There’s a lot of arguments against suicide.
This is a good example. On the surface, it looks like everything an argument against suicide should be. It’s well-written, and it actually raises the reasons suicidal people have for it before making the counterarguments against them. I still think it’s wrong. For one thing, it has motivated reasoning (nobody wants suicidal people to be right). But from inside the argument, there’s something off about it. It reasons backwards: It assumes people shouldn’t commit suicide, comes up with scenarios where that’s the case (a guy who’s a useless burden now might have been useful as a dockworker a hundred years ago), then kind of implicitly assumes the change in circumstances shouldn’t matter.

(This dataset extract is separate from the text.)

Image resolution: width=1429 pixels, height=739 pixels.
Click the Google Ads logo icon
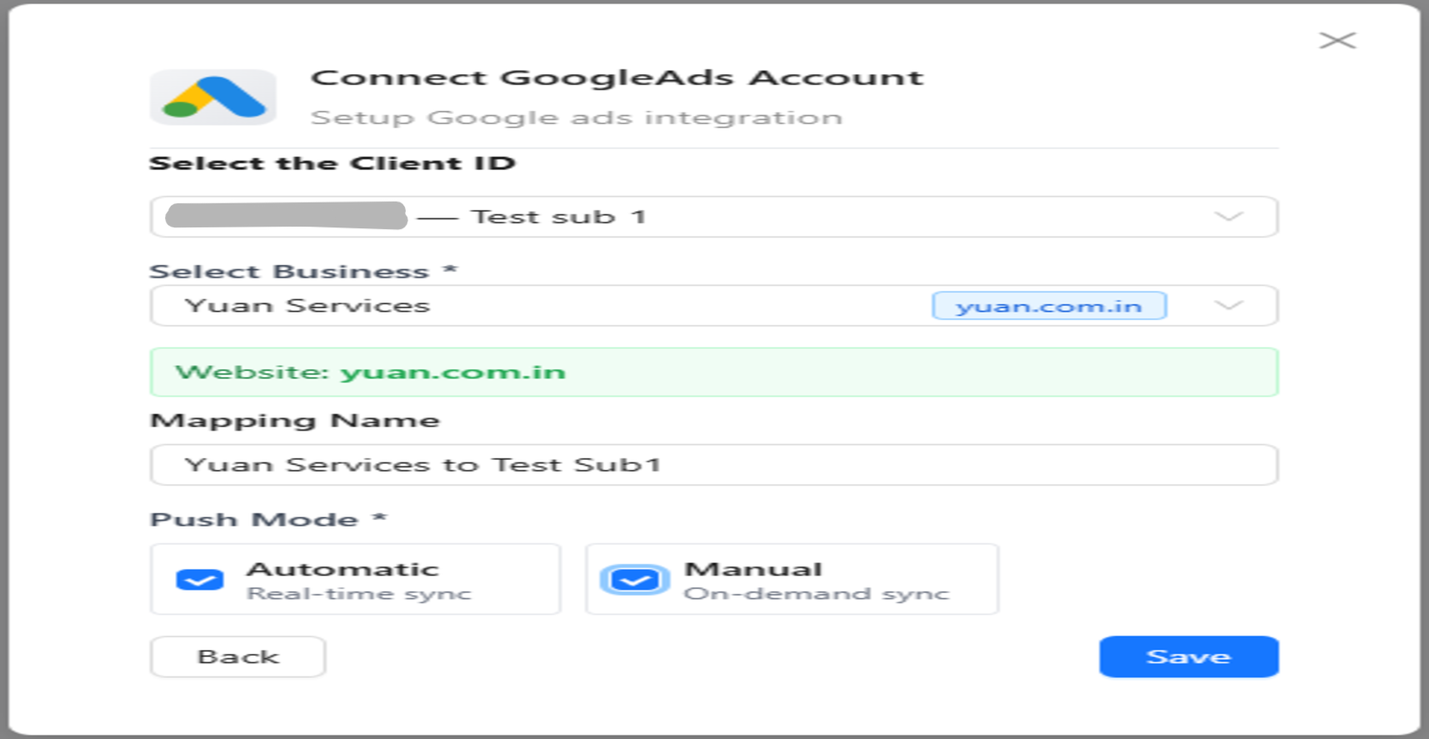[x=213, y=97]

If we don’t have any motivated reasoning, the case for suicide seems pretty clear: Some people feel like burdens. They’re net negative drains on the world, draining resources that could better be used for someone else. Are they wrong?
Scott brings up Robin Williams as a counterexample, and some guy who designed safety mechanisms for cars. Alan Krueger’s another potential counterexample that’s come up since. But how sure are we that they really are counterexamples? You’d expect them to know more than us about the situation. Maybe the car safety guy knows his designs aren’t really effective or useful, or maybe he doesn’t really do much and only got to keep his job because of office politics. We found out Robin Williams had Dementia. I don’t know why Alan Krueger died, but nobody else seems to either. He probably had his reasons.

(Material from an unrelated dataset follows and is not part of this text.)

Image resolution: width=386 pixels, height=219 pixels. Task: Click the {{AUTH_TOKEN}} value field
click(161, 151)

In general, every bias we know should push people away from suicide. People tend to believe they’re more important than they are, that they’re more useful, that they know more. People tend to be unreasonably optimistic. People have status-quo bias. If we’ve reached the point where even the person in question thinks suicide is a good idea, it probably is.
There’s a counterargument to suicide, saying that suicidal people often get better, even grow to regret it. That’s not inconsistent with suicide being the right choice. We’d expect people to become suicidal at their worst point, so we should expect some reversion to the mean for most. But if suicidal people are reasonable about it, they’d leave some buffer – they price in the possibility of mean-reversion, so they don’t jump to being suicidal as soon as they can. They wait until they’re thoroughly convinced. And sure, if they don’t commit suicide, they’ll probably go back into the uncertainty band – but that doesn’t mean they shouldn’t kill themselves. And in general, we trust people to make their own decisions. Not because they’re always right, but because we don’t have a better method, and people’s judgement in the moment is generally the most accurate way to judge things.
The common sentiment is to treat each suicide as an unbearable catastrophe. This seems wrong. We have a lot of humans, and most of them are pretty easily replaceable. If anything it seems like it would be helpful for humans to be a little more k-selected, rather than keep everyone we possibly can alive.
Alternatively, we can think of internal experience as inherently valuable. But suicidal people are generally pretty miserable and probably have net negative internal experience anyway. Unless there’s some reason to assume things will suddenly get better for them (say if they’re in an abusive situation they can get out of soon), this doesn’t really change the calculation.
I’m not actively suicidal, but I’m increasingly convinced that I should be. In theory I have a lot of talents, but in practice I don’t seem to contribute much, and I seem to be a net drain on the people around me. There’s a limit on how much I can blame other people for this.
Is this evidence for or against the above argument? It’s at least consistent with it – it makes sense that I’d be in the uncertainty band, at least (I can come up with reasonable-sounding arguments for why I actually contribute more than I drain, or might in the future). I’ve only been convinced I shouldn’t exist for a few months now, maybe I just haven’t reached the tipping point yet.
There is one good counterargument: I have friends who are suicidal, and there are people I know who the world would probably be better off without. As far as I can tell, the two groups are entirely distinct (although, of course, plenty of suicidal people probably haven’t told me about it). My suicidal friends are some of the kindest, smartest, most helpful people I know. They’ve done a lot for the world. And they’ve done a lot for me.
But then, my judgement about worth might be suspect (remember, I’m one of the people who shouldn’t exist). But if my judgement’s that far off I can’t trust anything I say anyway, so ¯\_(ツ)_/¯.